Меньшиков: Были, конечно, и тогда преступники. Бывали и отступники — но не они давали тон жизни. В общем Россия, сравнительно небольшая по населению — всего-то в ней числилось 11-13 миллионов, — представляла несокрушимую скалу. Никогда народ не был подавлен такой неслыханной тиранией, как при Петре. До какой степени тяжко приходилось населению, показывают не только опасные бунты, но и общий результат Петрова царствования. Население при нем не возросло, но значительно сократилось (вероятно, не столько вымерло, сколько разбежалось в леса и степи).
Г.С.: Иван Лукьянович Солоневич (1891–1953) в книге «Народная монархия», подводя итоги петровской реформы, цитирует Милюкова: «П. Н. Милюков (“История государственного хозяйства”) приводит цифры: средняя убыль населения в 1710 году по сравнению с последней московской переписью равняется 40%. В Пошехонии из 5356 дворов от рекрутчины и казённых работ запустел 1551 двор и от побегов — 1366. Документ 1726 года, то есть сейчас же после смерти Петра, подписанный “верховниками” (членами Верховного тайного совета, учреждённого Екатериной I. — Г.С.), говорит: “После переписи многие крестьяне, которые могли работой своей доставить деньги, померли, в рекруты взяты и разбежались, а которые могут ныне работою своей получать деньги на государственную подать, таких осталось малое число”».

● **ЗАДАНИЯ**
(1) Ответьте на вопросы по отрывку о правлении Петра.
(а) Сколько жителей, по словам Меньшикова, числилось в России?
(б) Какую среднюю убыль населения в 1710 году приводит Милюков?
(в) Сколько дворов в Пошехонии запустело от побегов?
(2) Перепишите без изменений часть отрывка о правлении Петра, начиная со слов «Меньшиков: Были, конечно, и» и заканчивая словами «леса и степи).».

● **ИСХОДНЫЕ ДАННЫЕ**

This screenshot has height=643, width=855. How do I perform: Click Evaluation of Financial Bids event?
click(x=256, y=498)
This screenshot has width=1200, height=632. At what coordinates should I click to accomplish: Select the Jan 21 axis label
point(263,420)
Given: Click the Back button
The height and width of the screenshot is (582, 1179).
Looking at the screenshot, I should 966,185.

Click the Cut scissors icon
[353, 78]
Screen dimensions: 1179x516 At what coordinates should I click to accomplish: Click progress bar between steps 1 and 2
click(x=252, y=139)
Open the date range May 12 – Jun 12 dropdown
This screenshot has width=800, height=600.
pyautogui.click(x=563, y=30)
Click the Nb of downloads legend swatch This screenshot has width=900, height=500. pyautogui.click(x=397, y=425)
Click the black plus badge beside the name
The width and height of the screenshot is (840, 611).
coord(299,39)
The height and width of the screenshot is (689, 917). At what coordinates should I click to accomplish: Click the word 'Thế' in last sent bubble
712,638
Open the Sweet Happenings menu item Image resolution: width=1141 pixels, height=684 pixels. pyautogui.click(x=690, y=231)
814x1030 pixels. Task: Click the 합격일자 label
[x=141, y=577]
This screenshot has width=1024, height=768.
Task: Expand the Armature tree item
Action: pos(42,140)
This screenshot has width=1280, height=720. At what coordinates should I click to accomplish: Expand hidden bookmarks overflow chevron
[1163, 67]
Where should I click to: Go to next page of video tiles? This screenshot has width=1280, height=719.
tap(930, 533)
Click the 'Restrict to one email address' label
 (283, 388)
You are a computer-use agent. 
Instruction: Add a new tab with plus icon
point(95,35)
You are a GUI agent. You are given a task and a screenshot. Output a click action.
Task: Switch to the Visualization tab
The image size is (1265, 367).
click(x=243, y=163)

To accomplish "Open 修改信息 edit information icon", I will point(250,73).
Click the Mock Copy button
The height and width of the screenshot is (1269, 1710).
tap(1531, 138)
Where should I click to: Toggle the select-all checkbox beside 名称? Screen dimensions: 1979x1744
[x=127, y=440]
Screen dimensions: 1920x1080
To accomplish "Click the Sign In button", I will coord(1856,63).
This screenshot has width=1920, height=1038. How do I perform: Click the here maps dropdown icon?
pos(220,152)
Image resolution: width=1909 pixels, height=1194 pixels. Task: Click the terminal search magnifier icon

● **ОЖИДАЕМЫЕ ОТВЕТЫ**
(1)
(а) Всего 11–13 миллионов.
(б) Сорок процентов по сравнению с последней московской переписью.
(в) 1366 дворов.

(2)
Меньшиков: Были, конечно, и тогда преступники. Бывали и отступники — но не они давали тон жизни. В общем Россия, сравнительно небольшая по населению — всего-то в ней числилось 11-13 миллионов, — представляла несокрушимую скалу. Никогда народ не был подавлен такой неслыханной тиранией, как при Петре. До какой степени тяжко приходилось населению, показывают не только опасные бунты, но и общий результат Петрова царствования. Население при нем не возросло, но значительно сократилось (вероятно, не столько вымерло, сколько разбежалось в леса и степи).